WORK TO BE COMPLETED: Return the data exactly as it appears, from the start of the data through the line containing "Action: pos(299,130)", including both ends and leaving out the pictures.

[start]

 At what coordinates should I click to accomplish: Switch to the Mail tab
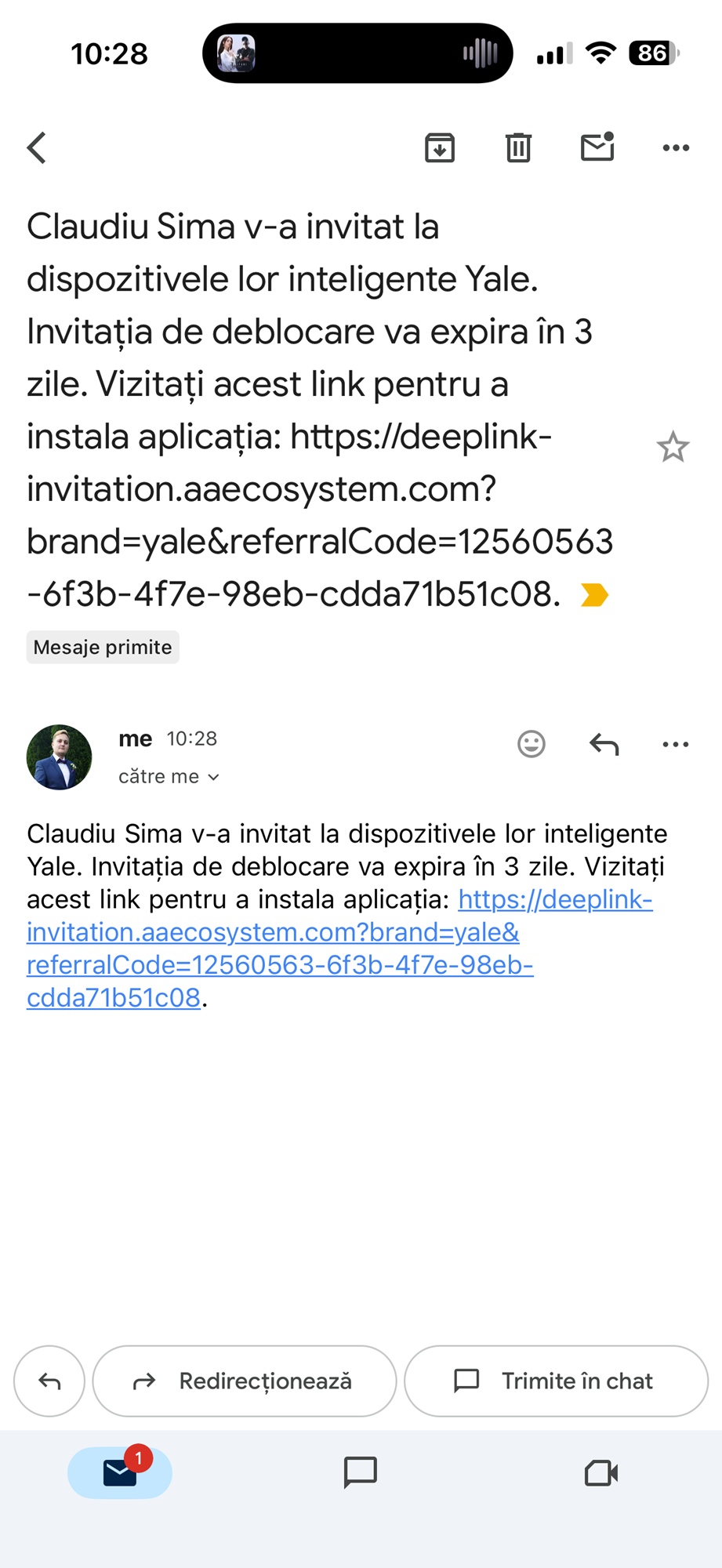pos(120,1473)
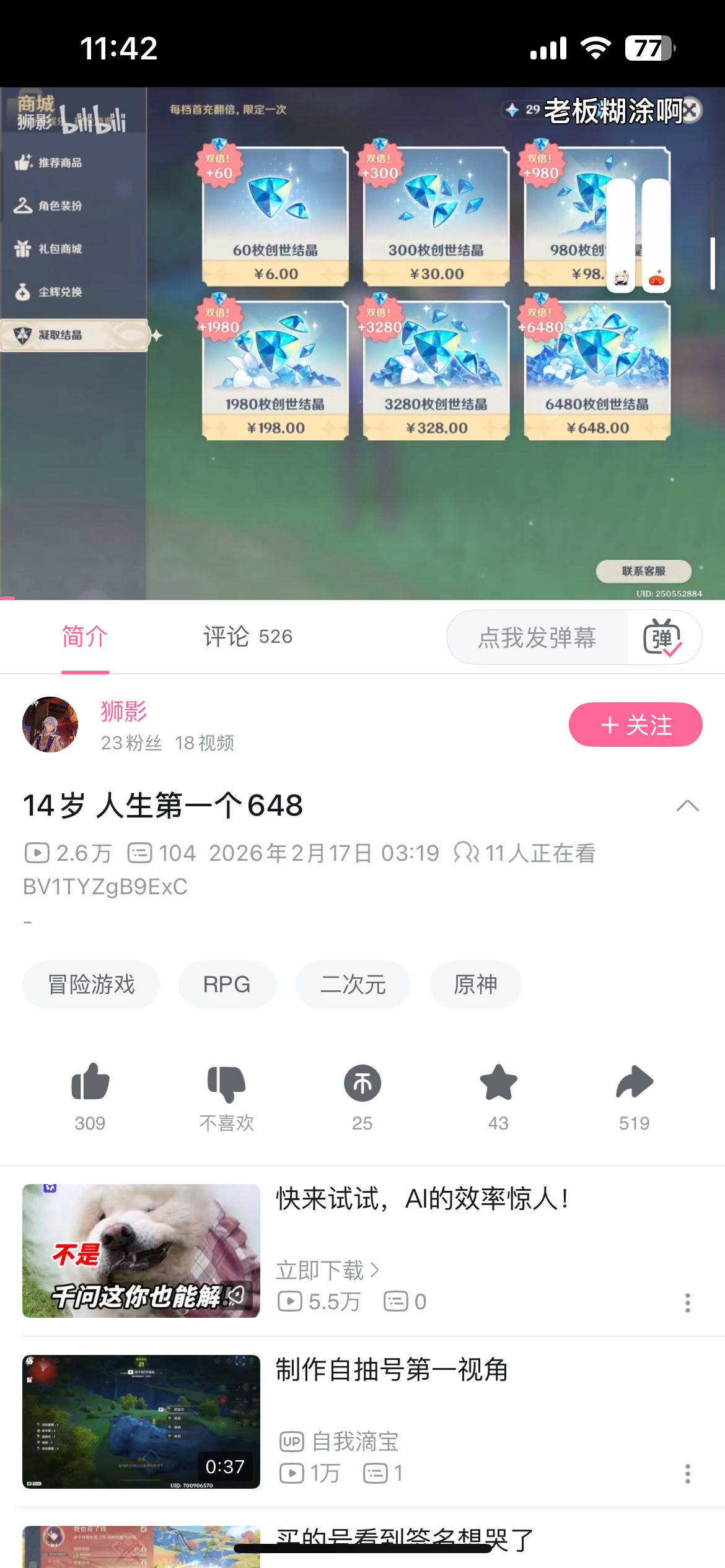This screenshot has width=725, height=1568.
Task: Select the 二次元 tag chip
Action: [x=353, y=985]
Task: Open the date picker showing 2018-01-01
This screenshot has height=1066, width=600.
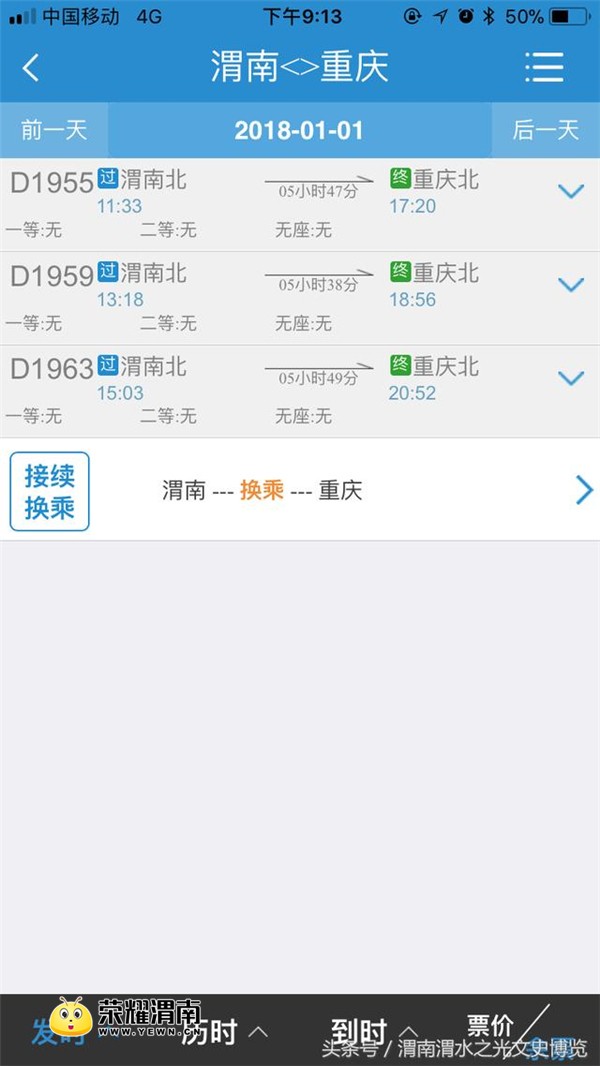Action: pos(299,130)
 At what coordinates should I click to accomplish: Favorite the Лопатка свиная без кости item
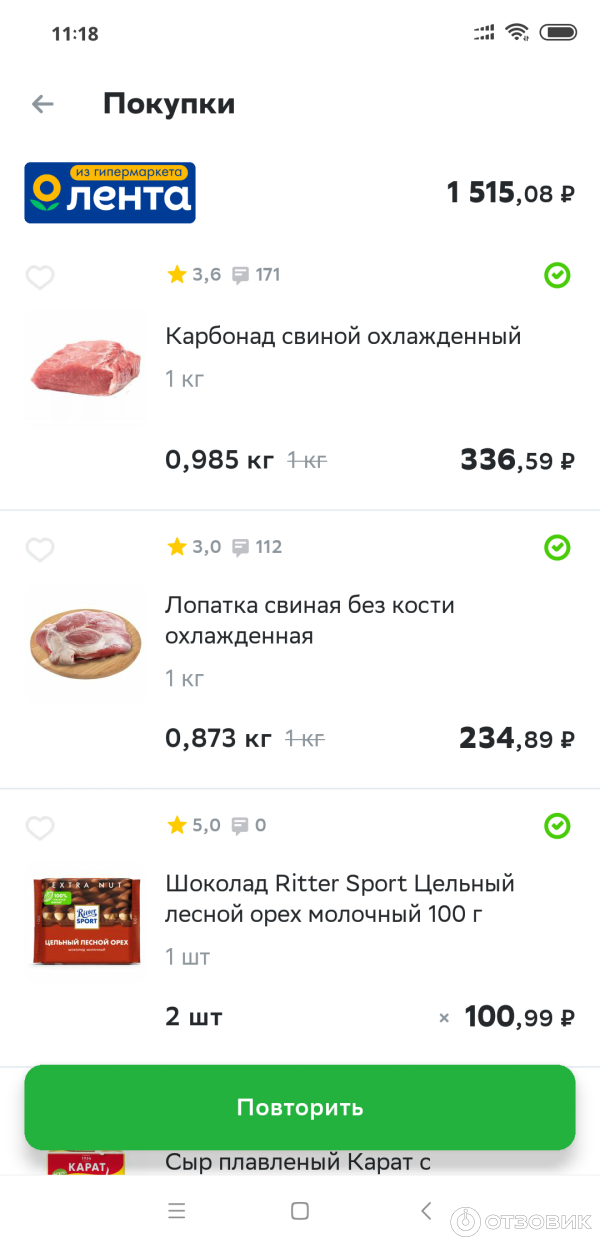click(x=40, y=549)
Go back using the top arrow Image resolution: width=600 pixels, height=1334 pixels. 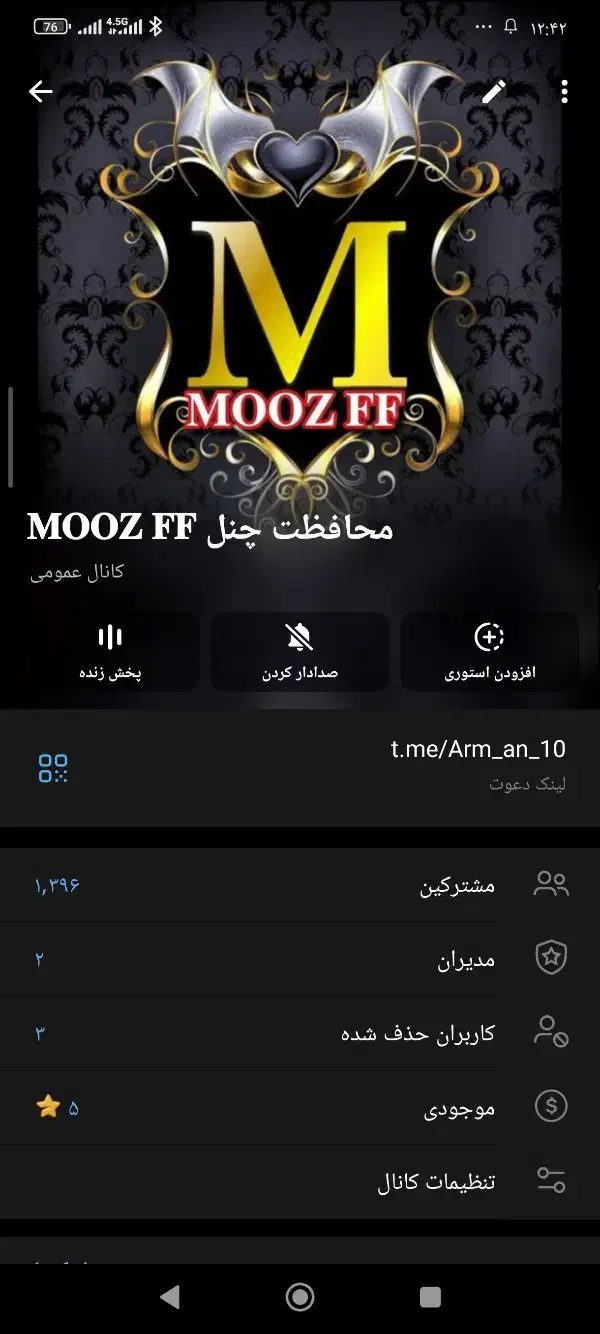point(40,92)
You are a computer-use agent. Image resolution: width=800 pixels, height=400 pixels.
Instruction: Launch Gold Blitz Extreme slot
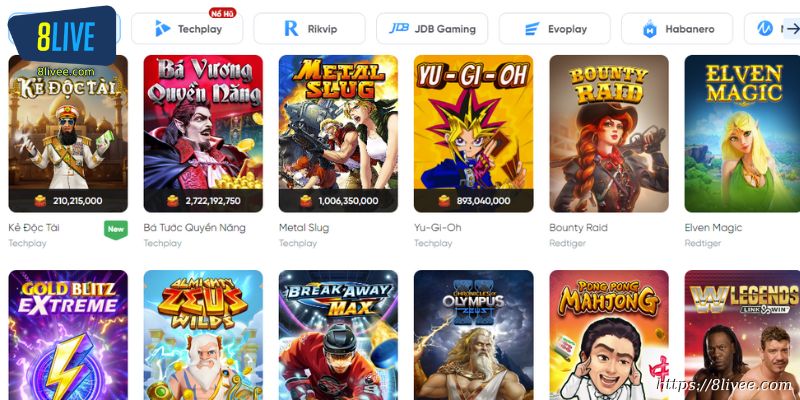pyautogui.click(x=68, y=335)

[end]

ANSWER FOR THIS EXERCISE:
 At what coordinates should I click to accomplish: Switch to the Mail tab
pos(120,1473)
This screenshot has width=725, height=1568.
Task: Select the 二次元 tag chip
Action: [x=353, y=985]
Task: Open the date picker showing 2018-01-01
This screenshot has height=1066, width=600.
Action: pos(299,130)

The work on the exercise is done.